> **Data taken from a collection**:
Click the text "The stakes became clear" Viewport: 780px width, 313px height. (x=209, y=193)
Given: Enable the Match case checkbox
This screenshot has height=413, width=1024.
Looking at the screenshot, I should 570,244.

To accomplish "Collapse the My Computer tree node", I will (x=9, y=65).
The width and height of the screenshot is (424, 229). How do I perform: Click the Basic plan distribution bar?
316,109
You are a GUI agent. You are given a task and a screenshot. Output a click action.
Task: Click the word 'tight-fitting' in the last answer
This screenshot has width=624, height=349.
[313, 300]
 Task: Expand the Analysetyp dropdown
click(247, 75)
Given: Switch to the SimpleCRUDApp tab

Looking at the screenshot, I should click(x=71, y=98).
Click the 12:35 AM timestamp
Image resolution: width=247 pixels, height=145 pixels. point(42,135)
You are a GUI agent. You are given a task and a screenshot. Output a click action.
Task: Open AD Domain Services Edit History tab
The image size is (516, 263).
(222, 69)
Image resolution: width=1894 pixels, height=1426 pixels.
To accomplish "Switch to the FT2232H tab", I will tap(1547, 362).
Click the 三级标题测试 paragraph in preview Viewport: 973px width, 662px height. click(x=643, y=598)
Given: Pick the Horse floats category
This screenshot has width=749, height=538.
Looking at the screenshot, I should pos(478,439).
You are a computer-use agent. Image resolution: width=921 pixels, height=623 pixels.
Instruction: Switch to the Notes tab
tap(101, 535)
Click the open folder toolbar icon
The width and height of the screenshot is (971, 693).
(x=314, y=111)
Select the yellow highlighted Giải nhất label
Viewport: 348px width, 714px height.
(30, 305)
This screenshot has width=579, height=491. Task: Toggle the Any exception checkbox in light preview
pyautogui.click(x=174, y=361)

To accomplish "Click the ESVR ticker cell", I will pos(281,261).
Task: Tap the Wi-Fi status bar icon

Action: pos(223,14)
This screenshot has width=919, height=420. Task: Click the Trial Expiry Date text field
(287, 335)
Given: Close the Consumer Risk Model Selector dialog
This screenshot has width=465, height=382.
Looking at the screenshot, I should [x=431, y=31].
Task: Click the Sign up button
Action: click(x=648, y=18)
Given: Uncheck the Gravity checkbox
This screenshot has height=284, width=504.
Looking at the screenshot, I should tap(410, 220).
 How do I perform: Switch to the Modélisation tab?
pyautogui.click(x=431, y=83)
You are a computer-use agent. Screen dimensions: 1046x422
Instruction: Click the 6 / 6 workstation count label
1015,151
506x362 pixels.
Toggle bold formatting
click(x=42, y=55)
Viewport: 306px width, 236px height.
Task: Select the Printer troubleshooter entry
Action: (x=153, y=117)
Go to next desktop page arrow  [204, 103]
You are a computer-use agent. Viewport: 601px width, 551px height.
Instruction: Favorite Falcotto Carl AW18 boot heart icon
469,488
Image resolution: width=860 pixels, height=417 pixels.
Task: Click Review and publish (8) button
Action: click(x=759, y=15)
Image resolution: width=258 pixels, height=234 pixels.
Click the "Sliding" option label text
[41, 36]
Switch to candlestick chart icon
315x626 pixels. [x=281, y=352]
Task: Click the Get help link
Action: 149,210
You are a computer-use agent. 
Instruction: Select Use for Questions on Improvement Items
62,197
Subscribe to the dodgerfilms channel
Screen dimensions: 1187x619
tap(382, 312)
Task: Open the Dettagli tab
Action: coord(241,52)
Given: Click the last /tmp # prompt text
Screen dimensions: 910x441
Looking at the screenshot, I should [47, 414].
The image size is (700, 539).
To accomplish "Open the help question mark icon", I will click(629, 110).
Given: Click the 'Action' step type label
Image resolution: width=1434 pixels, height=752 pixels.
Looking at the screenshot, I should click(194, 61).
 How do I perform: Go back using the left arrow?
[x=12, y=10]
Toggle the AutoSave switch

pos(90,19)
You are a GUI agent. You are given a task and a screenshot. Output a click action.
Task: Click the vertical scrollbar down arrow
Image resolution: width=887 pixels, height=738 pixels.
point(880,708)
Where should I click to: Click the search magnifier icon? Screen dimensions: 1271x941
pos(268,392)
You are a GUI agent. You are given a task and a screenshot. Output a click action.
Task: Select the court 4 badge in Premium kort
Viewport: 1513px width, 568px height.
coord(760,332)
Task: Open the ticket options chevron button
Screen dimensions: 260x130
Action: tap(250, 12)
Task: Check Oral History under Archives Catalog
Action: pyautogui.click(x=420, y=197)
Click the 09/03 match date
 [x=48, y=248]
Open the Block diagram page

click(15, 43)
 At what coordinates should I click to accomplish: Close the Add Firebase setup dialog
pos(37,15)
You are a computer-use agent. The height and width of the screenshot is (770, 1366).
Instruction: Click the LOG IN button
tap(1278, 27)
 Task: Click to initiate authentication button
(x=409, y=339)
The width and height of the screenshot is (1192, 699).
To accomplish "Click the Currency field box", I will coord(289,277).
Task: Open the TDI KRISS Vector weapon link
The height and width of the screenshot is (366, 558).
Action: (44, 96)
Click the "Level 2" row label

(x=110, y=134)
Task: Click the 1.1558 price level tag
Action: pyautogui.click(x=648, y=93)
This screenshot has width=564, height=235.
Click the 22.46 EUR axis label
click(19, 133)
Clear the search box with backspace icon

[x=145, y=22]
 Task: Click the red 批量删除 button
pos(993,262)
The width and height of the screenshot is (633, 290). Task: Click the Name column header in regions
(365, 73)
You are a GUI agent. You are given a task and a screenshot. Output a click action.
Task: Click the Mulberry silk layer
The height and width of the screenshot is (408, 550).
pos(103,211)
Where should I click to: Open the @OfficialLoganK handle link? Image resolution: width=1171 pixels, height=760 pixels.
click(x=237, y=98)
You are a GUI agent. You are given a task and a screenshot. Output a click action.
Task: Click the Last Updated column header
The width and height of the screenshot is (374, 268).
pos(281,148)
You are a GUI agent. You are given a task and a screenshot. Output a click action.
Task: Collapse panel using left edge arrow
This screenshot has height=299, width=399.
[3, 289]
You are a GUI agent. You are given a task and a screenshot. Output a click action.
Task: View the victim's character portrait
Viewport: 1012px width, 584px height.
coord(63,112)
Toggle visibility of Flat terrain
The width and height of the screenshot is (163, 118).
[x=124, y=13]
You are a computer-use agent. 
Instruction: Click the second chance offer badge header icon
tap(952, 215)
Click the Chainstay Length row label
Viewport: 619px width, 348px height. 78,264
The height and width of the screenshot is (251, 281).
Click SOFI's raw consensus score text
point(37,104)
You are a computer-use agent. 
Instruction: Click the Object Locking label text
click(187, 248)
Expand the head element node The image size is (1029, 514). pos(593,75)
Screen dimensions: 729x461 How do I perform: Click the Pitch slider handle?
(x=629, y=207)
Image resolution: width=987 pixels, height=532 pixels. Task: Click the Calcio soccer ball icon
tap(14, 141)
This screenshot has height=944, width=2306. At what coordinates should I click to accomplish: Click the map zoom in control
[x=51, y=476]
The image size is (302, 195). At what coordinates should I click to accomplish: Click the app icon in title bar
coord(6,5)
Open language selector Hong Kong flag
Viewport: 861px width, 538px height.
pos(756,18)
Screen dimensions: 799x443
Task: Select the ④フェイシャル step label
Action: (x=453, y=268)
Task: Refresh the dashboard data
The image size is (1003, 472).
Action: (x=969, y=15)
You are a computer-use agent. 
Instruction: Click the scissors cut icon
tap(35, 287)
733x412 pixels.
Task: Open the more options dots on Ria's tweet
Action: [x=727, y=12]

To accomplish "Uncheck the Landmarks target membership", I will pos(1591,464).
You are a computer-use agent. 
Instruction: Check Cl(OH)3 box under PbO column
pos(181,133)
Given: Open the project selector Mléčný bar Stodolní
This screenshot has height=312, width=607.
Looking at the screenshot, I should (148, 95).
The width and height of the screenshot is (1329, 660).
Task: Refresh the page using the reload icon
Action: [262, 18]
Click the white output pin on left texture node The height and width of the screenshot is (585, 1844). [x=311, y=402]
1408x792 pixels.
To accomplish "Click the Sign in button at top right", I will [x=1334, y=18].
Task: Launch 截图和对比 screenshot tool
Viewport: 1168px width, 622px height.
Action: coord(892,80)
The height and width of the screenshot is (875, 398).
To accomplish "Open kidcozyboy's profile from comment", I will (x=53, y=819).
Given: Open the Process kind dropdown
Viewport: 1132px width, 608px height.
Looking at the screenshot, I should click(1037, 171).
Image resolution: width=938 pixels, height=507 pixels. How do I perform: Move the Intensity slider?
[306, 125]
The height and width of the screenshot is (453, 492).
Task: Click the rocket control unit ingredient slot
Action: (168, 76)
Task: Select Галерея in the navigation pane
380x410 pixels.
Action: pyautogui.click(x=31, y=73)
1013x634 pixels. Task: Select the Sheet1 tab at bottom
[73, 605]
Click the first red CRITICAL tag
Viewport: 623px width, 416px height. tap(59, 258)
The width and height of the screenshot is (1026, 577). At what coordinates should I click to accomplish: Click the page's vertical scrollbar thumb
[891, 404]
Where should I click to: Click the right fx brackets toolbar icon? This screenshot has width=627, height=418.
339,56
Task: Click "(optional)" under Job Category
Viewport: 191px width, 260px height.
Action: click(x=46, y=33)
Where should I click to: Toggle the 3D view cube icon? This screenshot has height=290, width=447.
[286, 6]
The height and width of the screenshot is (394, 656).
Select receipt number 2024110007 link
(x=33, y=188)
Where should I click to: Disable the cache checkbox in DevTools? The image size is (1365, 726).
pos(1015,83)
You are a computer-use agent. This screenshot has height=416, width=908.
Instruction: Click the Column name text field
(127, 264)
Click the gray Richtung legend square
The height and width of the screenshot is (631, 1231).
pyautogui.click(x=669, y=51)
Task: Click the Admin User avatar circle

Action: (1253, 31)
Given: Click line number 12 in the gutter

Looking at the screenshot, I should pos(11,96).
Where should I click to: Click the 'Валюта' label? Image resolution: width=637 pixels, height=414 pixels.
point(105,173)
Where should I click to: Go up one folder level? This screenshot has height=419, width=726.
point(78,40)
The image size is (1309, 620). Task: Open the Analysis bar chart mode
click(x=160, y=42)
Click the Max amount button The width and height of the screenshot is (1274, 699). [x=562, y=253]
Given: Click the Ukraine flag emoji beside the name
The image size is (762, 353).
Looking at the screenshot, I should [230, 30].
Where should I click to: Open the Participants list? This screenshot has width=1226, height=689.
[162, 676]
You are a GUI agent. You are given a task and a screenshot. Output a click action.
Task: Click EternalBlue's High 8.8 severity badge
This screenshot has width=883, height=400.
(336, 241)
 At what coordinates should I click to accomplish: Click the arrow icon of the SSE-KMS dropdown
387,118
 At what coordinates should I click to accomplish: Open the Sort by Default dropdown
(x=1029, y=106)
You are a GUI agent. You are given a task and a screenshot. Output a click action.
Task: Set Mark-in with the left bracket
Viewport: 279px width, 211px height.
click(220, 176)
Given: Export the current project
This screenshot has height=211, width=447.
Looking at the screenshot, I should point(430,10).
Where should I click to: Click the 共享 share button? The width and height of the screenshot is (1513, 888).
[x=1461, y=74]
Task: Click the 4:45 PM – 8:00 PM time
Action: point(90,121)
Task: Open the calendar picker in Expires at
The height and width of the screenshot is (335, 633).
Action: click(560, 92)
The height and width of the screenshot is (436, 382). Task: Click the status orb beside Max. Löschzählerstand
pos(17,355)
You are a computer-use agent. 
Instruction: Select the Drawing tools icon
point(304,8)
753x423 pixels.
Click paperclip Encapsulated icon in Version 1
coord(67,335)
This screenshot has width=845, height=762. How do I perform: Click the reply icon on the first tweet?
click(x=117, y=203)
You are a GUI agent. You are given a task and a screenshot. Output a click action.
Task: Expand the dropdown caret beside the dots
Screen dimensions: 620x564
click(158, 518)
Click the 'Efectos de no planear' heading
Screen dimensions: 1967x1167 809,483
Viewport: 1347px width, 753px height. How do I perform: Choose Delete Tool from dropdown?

> **WHAT THE EXERCISE ASKS**: Copy the lines of the material above verbatim, from the line containing "At what coordinates should I click to accomplish: Open" through the line containing "click(x=117, y=203)", including both of those lines.

> **WORKED SOLUTION**:
 At what coordinates should I click to accomplish: Open the Sort by Default dropdown
(x=1029, y=106)
You are a GUI agent. You are given a task and a screenshot. Output a click action.
Task: Set Mark-in with the left bracket
Viewport: 279px width, 211px height.
click(220, 176)
Given: Export the current project
This screenshot has height=211, width=447.
Looking at the screenshot, I should point(430,10).
Where should I click to: Click the 共享 share button? The width and height of the screenshot is (1513, 888).
[x=1461, y=74]
Task: Click the 4:45 PM – 8:00 PM time
Action: point(90,121)
Task: Open the calendar picker in Expires at
The height and width of the screenshot is (335, 633).
Action: click(560, 92)
The height and width of the screenshot is (436, 382). Task: Click the status orb beside Max. Löschzählerstand
pos(17,355)
You are a computer-use agent. 
Instruction: Select the Drawing tools icon
point(304,8)
753x423 pixels.
Click paperclip Encapsulated icon in Version 1
coord(67,335)
This screenshot has width=845, height=762. How do I perform: Click the reply icon on the first tweet?
click(x=117, y=203)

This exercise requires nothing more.